Pin It You are probably thinking about how best to achieve world peace.
But also, ALSO, you are probably thinking, "Geez, Sue. What's the deal with the freaking blog makeover? How long are you going to force us to look at those infernal clouds?" (This probably keeps you up at night.)
Listen. I'm SORRY. I KNOW. Here is the thing about having me work with a blog designer. The process goes kind of like this:
"So, Sue, what would you like your blog to look like?"
"I don't know."
"What colors do you like?"
"All of them. Except orangey-red. For obvious reasons."
"Do you want a cartoon person at the top?"
"Yes. No. Probably no. I don't know. Maybe yes.

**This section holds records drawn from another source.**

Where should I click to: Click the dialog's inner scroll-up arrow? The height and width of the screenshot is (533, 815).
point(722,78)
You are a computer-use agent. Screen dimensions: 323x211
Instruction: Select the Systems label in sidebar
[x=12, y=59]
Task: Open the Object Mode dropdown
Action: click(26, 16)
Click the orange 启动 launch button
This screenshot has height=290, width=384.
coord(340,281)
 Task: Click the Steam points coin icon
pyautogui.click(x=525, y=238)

No."
"OK, I'm not really getting a sense of what you want here."
"Help me out here, Sue."
"Make it look nice. Something nice. Cute but not too cute. Modern but not too modern, because I don't like really modern things. But also not scrapbooky. It should just make you think of my blog. You should look at it and think, yeah, that's it."
"Uh - "
"Read my archives, then it will probably just come to you. Like in a vision."

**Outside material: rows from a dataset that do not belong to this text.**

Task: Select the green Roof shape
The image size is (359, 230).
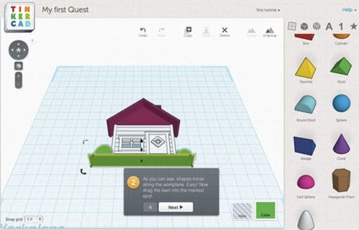Action: click(x=341, y=67)
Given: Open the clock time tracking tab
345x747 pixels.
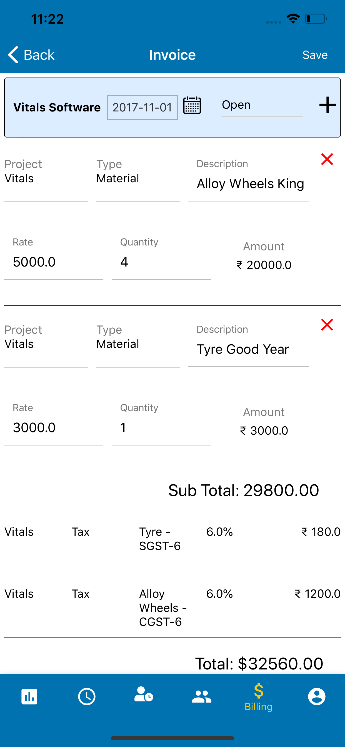Looking at the screenshot, I should pyautogui.click(x=87, y=696).
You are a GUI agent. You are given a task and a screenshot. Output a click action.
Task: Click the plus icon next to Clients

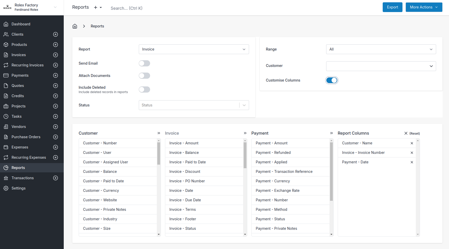56,34
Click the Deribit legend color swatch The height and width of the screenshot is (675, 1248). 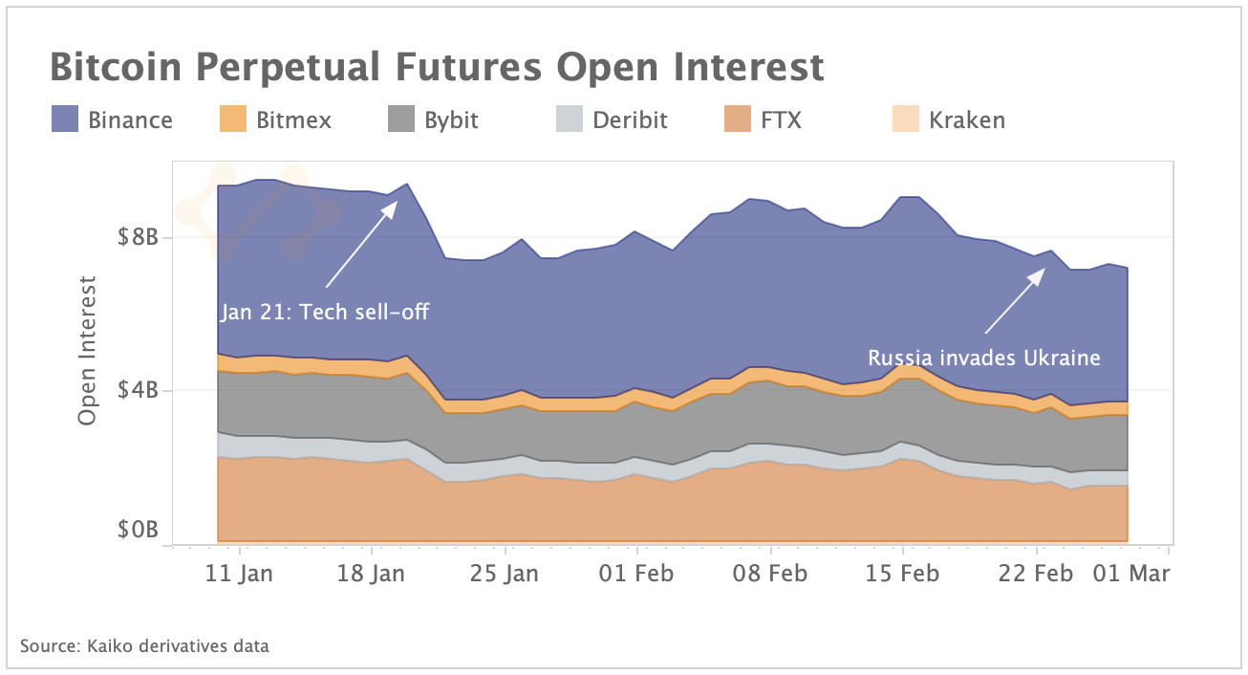point(570,120)
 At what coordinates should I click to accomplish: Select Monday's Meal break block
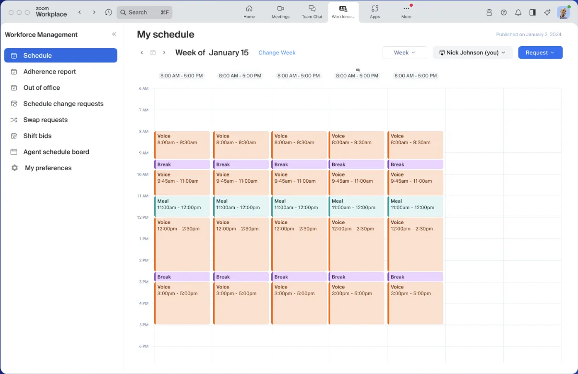[182, 206]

"When could you have that done by, do you think?"
She offered to give me a whole new layout, but the sheer number of "what-do-you-want-it-to-look-like" oriented decisions I'd have to make if we did that was making my brain pressure high, so I told her we'd just stick with the header for now.
(Speaking of strep (see how I snuck that in there, even though we were not actually talking about strep? SNEAKY): My doctor prescribed me something called Magic Mouthwash to make my throat stop hurting, but I'm afraid to take it because the pharmacist said it would make my tongue numb and to be careful or I might accidentally bite my tongue off. I was having visions of accidentally chewing my tongue to a bloody stump without realizing it, so I decided not to take it.)

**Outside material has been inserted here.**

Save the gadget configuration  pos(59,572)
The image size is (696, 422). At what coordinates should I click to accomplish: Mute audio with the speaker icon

(Also I'm suspicious of medications that contain the word "magic." It's a little too old timey and peddlerific for my liking. "Where's the COW, Jack?" "I sold him for five magic beans and some Magic Mouthwash, Mother." "You FOOLISH BOY." My throat is KILLING ME right now.)
Currently the blog designer is waiting for me to tell her what my new tagline is. I need a new tagline because of the whole "stupid dog" issue. It is apparently not kind to continue to refer to your stupid dog as a stupid dog after you've sent said dog to live with old people (old people who do not have children to bite). It makes people think you are filled with dog-hate.
(And even if you are filled with post-stupid-biting-dog-dog-hate, you should not admit to this, because then people think you must be a CAT person, but really cats suck even MORE (if that is possible), and if you admit to disliking cats and dogs (and generally anything that sheds or makes you itch in uncomfortable places), people just think you're a weird animal hating CRETIN, because everyone likes animals except for YOU, you horrible woman.) (Although really, I don't mind dogs OR cats, as long as they stay out of my house.)
So, long story short - I've been trying to think of a new tagline. All I've come up with so far is "It's Not About Oranges" which is kind of - not catchy. Help me out here... If you have any ideas for a new tagline, I'd love to hear them.